_Directions_.
Quote the lines from the line containing "Screen dimensions: 622x476" through the line containing "the top-right photo", omitting the pictures.

_Data listing_.
— start —

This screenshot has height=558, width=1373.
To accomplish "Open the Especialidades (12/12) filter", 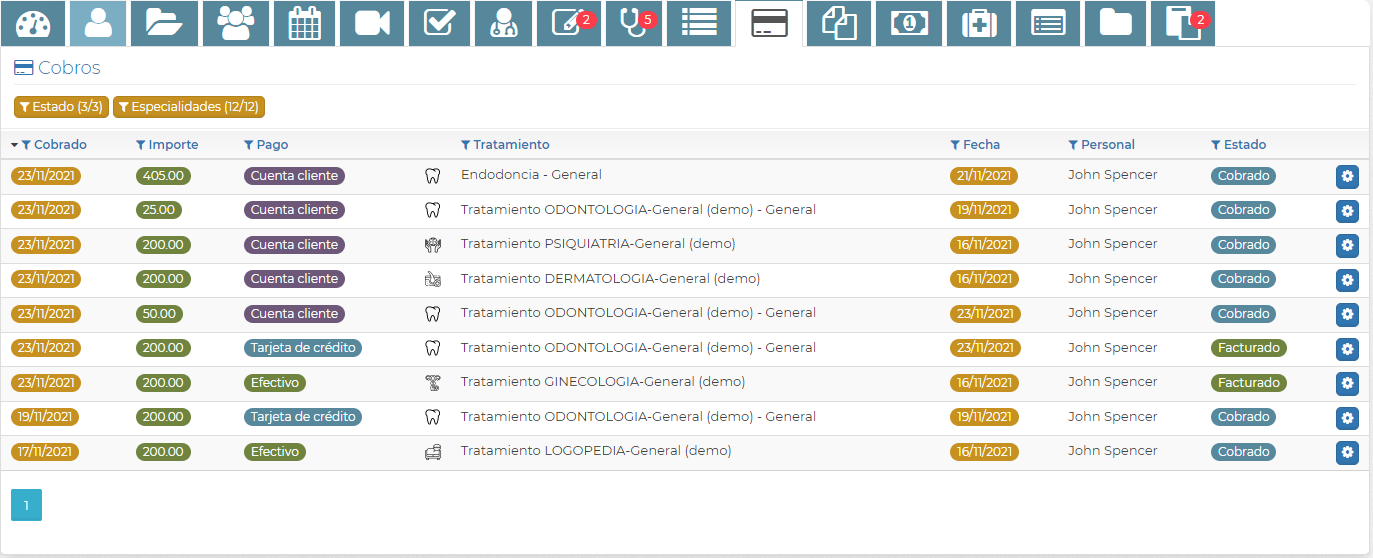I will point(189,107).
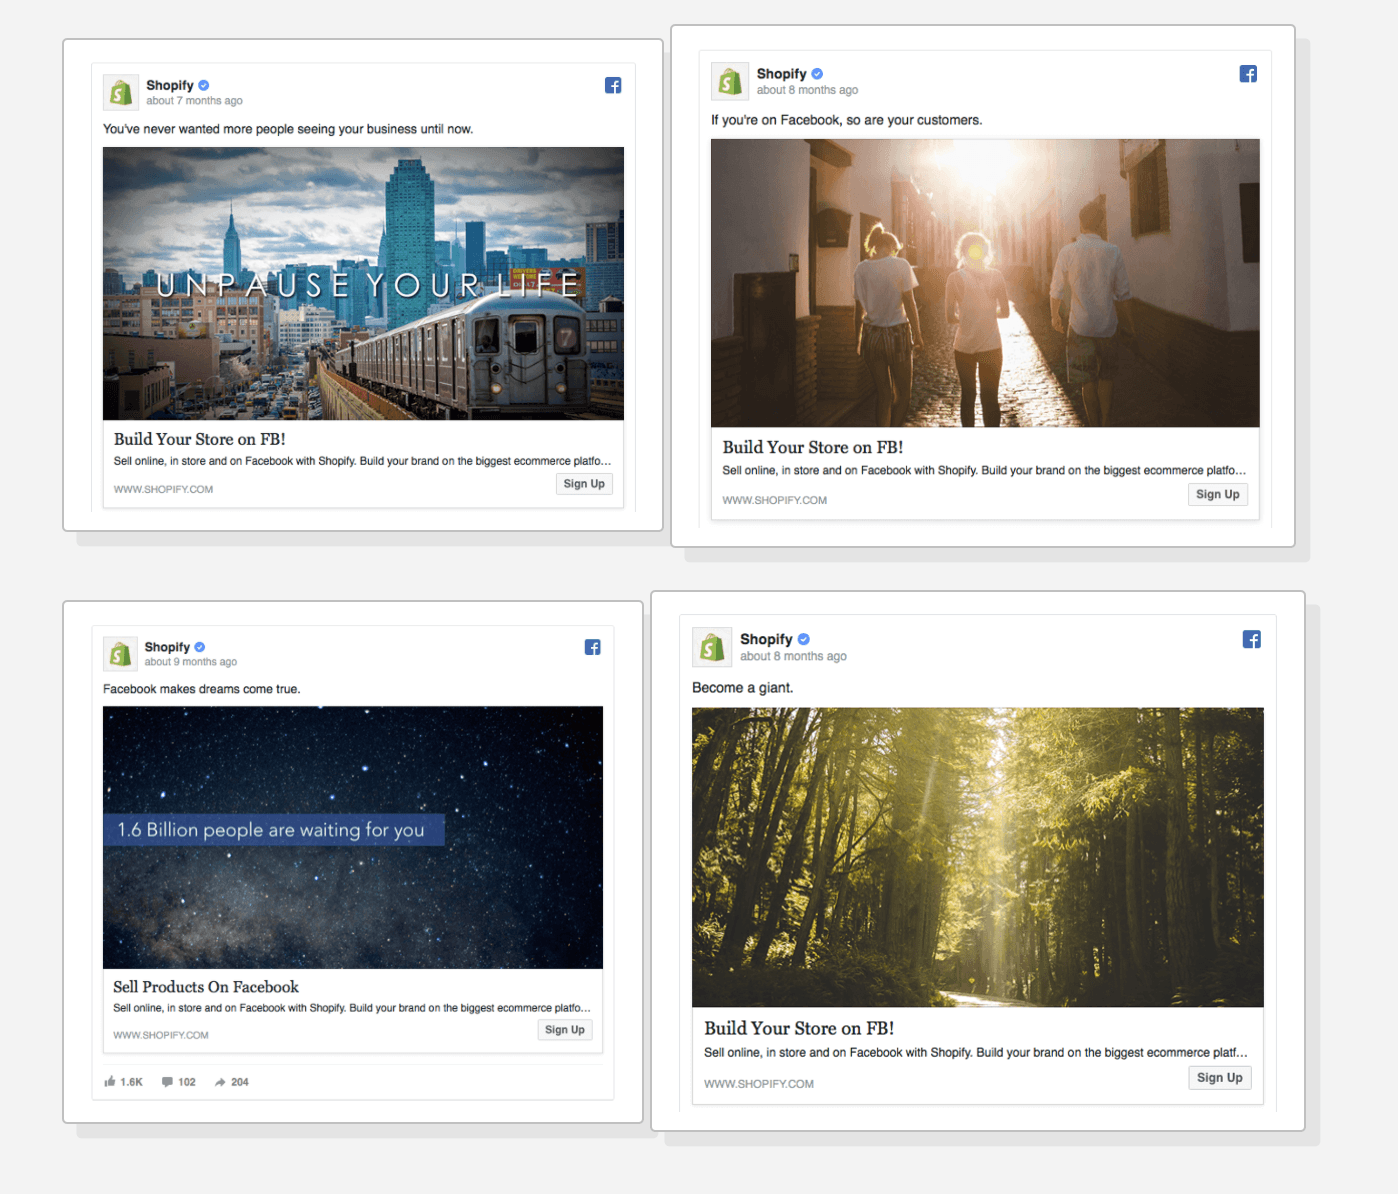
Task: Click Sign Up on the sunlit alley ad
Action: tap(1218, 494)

— end —
— start —

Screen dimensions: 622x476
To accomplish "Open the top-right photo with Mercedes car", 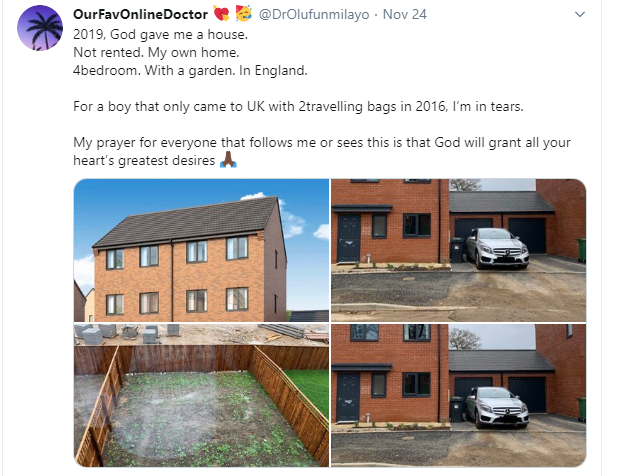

— end —

_Response_.
Screen dimensions: 622x476
To accomplish "Open the top-right photo with Mercedes car", 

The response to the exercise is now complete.